Um dos meus testes preferidos para saber se um filme é bom: vá ao banheiro depois da sessão, se as pessoas estiverem cantarolando uma música do longa enquanto lavam as mãos e fazem os números um ou dois, podem ter certeza que o negócio pegou.
É assim em Um Amor na Tarde (1957), de Billy Wilder, que está na mostra do diretor no Cinesesc em São Paulo. Não tem jeito. Depois dos créditos finais, a turma sai assobiando Fascination, popular canção lançada em 1932.
Tudo culpa dos músicos ciganos que acompanham a trama. São quatro sujeitos que conseguem animar velório, sauna e os encontros românticos de cafajestes no hotel Ritz, em Paris.
Mas como a gente sempre aprende alguma coisa vendo um filme do Billy Wilder, abaixo uma cena que sintetiza boa parte do que está em jogo – música e objetos – no roteiro de Um Amor na Tarde.
A história é bem simples. Audrey Hepburn é Ariane, jovem estudante de violoncelo que mora em Paris com o pai (Maurice Chevalier), o melhor detetive da cidade. Ela se interessa pelos sórdidos casos de traição que o papai investiga – mas sempre vê o lado romântico da coisa. Um desses adultérios se relaciona com o industrial Frank Flannagan (Gary Cooper), um velho playboy que viaja pelo mundo arrebentando casamentos e corações. Ariane fica fascinada pelo Don Juan e, ao salvar a vida dele, começam um caso.
E assim seguimos, com a mocinha tentando quebrar o gelo do coração do charmoso ricaço – que acredita que o amor só traz desgraça.
Este foi o primeiro filme em que Wilder trabalhou com I. A. L. Diamond, que dali pra frente seria seu parceiro por muitas décadas.
No livro Ninguém É Perfeito (editora Landscape), de Charlotte Chandler, o diretor explica como se interessou pelo colaborador: “Havia uma revista mensal do Sindicato dos Roteiristas com notícias sobre o sindicato. Tinha alguns textos engraçados que eu gostava de ler. Um nome que sempre via nesses textos era I. A. L. Diamond. Sempre olho o nome do autor dos textos que gosto, e não se pode deixar passar um nome com três iniciais como este. Comecei a me informar sobre ele, que veio ao meu escritório. Conversamos por cerca de meia hora. Saímos para almoçar. Ficamos juntos por mais de trinta anos”.

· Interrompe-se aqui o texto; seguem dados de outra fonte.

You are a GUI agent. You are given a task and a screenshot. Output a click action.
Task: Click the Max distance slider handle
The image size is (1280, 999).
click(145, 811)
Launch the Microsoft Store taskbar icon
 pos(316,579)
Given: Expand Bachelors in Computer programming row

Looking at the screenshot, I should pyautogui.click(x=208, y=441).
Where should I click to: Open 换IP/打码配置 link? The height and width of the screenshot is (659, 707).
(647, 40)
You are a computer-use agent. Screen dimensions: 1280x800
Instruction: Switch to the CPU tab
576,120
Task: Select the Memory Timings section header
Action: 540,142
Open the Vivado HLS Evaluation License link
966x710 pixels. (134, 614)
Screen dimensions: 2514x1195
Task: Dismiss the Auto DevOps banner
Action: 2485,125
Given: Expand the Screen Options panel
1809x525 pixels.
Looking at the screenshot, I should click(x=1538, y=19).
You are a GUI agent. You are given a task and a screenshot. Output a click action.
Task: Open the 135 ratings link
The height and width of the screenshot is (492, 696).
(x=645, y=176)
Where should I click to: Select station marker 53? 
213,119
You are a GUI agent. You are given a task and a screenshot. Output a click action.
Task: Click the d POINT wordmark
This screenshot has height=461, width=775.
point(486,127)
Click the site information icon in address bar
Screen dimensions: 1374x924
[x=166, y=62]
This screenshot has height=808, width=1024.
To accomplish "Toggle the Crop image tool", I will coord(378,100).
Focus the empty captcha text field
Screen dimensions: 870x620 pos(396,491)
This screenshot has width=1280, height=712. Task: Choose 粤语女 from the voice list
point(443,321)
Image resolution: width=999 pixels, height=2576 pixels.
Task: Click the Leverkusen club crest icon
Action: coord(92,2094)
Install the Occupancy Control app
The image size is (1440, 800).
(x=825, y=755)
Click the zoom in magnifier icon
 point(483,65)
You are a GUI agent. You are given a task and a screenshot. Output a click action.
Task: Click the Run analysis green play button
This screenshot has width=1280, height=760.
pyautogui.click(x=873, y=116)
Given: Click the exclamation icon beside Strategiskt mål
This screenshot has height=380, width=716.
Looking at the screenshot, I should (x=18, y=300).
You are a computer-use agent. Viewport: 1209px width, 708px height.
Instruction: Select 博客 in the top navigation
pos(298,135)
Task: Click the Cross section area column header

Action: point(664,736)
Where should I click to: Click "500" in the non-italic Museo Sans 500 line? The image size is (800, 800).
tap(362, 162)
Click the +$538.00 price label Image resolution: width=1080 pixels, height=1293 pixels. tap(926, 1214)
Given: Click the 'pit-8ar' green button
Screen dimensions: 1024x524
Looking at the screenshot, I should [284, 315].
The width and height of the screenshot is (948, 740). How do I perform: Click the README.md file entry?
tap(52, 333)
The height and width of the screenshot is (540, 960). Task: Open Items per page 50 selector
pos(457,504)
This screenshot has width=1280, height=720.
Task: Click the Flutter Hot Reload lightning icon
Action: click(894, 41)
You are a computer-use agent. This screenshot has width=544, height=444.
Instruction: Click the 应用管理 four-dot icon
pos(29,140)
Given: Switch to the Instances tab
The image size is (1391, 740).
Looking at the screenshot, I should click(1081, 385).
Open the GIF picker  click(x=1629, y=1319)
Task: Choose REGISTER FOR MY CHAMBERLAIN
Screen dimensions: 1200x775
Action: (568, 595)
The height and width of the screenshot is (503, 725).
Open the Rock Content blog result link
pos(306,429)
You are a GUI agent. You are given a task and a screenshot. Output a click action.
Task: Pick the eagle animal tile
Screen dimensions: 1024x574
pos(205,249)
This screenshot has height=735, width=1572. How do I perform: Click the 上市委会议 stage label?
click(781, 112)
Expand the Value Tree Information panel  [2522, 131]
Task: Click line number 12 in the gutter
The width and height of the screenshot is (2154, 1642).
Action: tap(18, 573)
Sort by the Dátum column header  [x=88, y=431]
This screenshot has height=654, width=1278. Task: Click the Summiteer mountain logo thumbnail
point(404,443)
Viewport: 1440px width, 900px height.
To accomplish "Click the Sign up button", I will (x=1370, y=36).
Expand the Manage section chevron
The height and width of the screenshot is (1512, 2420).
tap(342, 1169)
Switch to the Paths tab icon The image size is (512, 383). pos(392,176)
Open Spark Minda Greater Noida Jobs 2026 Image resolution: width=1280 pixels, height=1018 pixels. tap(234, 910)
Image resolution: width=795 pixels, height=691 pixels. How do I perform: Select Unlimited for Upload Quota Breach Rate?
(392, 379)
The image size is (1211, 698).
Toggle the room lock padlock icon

Mas vamos voltar para a cena. Nela, Gary Cooper – aliás, o papel foi pensado para Gary Grant – está ouvindo uma gravação em que Audrey Hepburn conta com quantos homens transou. Ela inventou toda aquela lista apenas para tentar se colocar no mesmo nível do empresário. Sua tática funciona, pois é neste momento que ele percebe que tem ciúmes e está apaixonado por aquela garota aparentemente ingênua e inofensiva.
É uma declaração de amor sem diálogos e sem a presença da mocinha (é irresistível ficar lembrando de Audrey narrando suas estripulias amorosas). A trilha é feita ao vivo pelo grupo de ciganos que Cooper contrata para seus encontros íntimos (Kusturica anos depois usaria bastante esse recurso).
Observem como a canção movimenta a cena e a intensidade da paixão de Cooper, que cresce junto com sua raiva. Ficamos apenas com aquela tortura, com a voz de sua amada contando com quantos ela se deitou. Pode haver coisa mais destrutiva para um apaixonado? E, claro, acompanhe o engraçadíssimo bailado dos carrinhos de bebida.
A música é um item fundamental em Um Amor na Tarde. Ariane é violoncelista, temos esses ciganos malucos em muitas cenas (e encerrando o filme), Fascination é a chave para o pai de Ariane descobrir que ela está apaixonada e uma grande cena acontece num teatro onde ouvimos o prelúdio de Tristão e Isolda – também uma história de amor.
Tudo serve para o roteiro. Cada trecho se relaciona com os personagens e as sequências. Nada é gratuito. Assim como os objetos. Vejam como há esse bailado com o carrinho de bebidas, demonstrando o andamento da cena e reforçando a piada.
Sapatos perdidos, a caixa do violencelo, um casaco, um chapéu, uma flor, todos os objetos desempenham um papel importantíssimo.
E a cena não acaba aí. Os ciganos continuam tocando numa sauna.
Não tem jeito, um banho de inteligência e respeito pelo público.